▶ [TASK STATEMENT] Start with the first line of the material. Repeat each line exactly through the one that contains "Reviews (29, 232)".

▶ [ENTRIES SHOWN]

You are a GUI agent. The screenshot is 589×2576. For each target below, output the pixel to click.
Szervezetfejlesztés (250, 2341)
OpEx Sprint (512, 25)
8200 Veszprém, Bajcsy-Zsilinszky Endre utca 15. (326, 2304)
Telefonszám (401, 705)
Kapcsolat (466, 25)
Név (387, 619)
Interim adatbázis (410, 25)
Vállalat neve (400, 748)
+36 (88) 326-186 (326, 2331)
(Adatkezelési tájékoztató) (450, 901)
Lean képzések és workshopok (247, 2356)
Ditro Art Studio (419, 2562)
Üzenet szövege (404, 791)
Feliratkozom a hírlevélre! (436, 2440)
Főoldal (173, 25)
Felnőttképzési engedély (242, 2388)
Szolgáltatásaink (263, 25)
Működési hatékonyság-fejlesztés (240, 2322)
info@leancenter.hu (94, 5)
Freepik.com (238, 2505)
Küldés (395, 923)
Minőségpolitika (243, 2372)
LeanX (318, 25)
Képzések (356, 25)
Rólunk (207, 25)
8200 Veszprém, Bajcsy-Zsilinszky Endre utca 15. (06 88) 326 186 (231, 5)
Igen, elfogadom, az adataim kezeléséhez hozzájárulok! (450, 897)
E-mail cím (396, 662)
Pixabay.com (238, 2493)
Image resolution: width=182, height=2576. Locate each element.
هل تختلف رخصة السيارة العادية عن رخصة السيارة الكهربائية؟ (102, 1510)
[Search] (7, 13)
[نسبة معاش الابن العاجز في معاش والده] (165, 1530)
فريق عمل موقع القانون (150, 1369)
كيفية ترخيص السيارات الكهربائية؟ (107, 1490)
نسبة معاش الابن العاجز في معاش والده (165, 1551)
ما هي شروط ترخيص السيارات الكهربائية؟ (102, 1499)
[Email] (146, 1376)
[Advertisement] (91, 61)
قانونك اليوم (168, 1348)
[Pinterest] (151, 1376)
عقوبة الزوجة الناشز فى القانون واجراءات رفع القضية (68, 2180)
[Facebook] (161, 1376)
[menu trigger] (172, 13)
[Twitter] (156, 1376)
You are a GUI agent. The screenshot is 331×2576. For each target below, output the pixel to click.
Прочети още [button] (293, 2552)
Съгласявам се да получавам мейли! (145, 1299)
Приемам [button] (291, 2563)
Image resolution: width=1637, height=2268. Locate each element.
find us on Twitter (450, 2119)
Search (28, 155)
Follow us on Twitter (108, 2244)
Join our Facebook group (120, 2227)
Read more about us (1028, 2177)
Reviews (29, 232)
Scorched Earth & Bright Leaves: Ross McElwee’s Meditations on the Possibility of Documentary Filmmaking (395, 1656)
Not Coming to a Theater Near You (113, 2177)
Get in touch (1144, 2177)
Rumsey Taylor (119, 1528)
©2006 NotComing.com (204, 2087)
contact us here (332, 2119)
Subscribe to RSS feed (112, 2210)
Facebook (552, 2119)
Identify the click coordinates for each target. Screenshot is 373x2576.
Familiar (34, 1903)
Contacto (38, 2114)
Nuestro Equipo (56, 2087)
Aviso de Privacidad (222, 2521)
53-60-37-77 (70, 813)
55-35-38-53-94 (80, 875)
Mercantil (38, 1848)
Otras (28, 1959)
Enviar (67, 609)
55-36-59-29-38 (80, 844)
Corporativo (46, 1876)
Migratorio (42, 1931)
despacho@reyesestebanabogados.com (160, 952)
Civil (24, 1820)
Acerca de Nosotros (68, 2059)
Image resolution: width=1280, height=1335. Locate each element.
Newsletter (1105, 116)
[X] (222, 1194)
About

▶ [EXPECTED OUTPUT]
You are a GUI agent. The screenshot is 589×2576. For each target below, output the pixel to click.
Szervezetfejlesztés (250, 2341)
OpEx Sprint (512, 25)
8200 Veszprém, Bajcsy-Zsilinszky Endre utca 15. (326, 2304)
Telefonszám (401, 705)
Kapcsolat (466, 25)
Név (387, 619)
Interim adatbázis (410, 25)
Vállalat neve (400, 748)
+36 (88) 326-186 (326, 2331)
(Adatkezelési tájékoztató) (450, 901)
Lean képzések és workshopok (247, 2356)
Ditro Art Studio (419, 2562)
Üzenet szövege (404, 791)
Feliratkozom a hírlevélre! (436, 2440)
Főoldal (173, 25)
Felnőttképzési engedély (242, 2388)
Szolgáltatásaink (263, 25)
Működési hatékonyság-fejlesztés (240, 2322)
info@leancenter.hu (94, 5)
Freepik.com (238, 2505)
Küldés (395, 923)
Minőségpolitika (243, 2372)
LeanX (318, 25)
Képzések (356, 25)
Rólunk (207, 25)
8200 Veszprém, Bajcsy-Zsilinszky Endre utca 15. (06 88) 326 186 (231, 5)
Igen, elfogadom, az adataim kezeléséhez hozzájárulok! (450, 897)
E-mail cím (396, 662)
Pixabay.com (238, 2493)
Image resolution: width=182, height=2576. Locate each element.
هل تختلف رخصة السيارة العادية عن رخصة السيارة الكهربائية؟ (102, 1510)
[Search] (7, 13)
[نسبة معاش الابن العاجز في معاش والده] (165, 1530)
فريق عمل موقع القانون (150, 1369)
كيفية ترخيص السيارات الكهربائية؟ (107, 1490)
نسبة معاش الابن العاجز في معاش والده (165, 1551)
ما هي شروط ترخيص السيارات الكهربائية؟ (102, 1499)
[Email] (146, 1376)
[Advertisement] (91, 61)
قانونك اليوم (168, 1348)
[Pinterest] (151, 1376)
عقوبة الزوجة الناشز فى القانون واجراءات رفع القضية (68, 2180)
[Facebook] (161, 1376)
[menu trigger] (172, 13)
[Twitter] (156, 1376)
You are a GUI agent. The screenshot is 331×2576. For each target below, output the pixel to click.
Прочети още [button] (293, 2552)
Съгласявам се да получавам мейли! (145, 1299)
Приемам [button] (291, 2563)
Image resolution: width=1637, height=2268. Locate each element.
find us on Twitter (450, 2119)
Search (28, 155)
Follow us on Twitter (108, 2244)
Join our Facebook group (120, 2227)
Read more about us (1028, 2177)
Reviews (29, 232)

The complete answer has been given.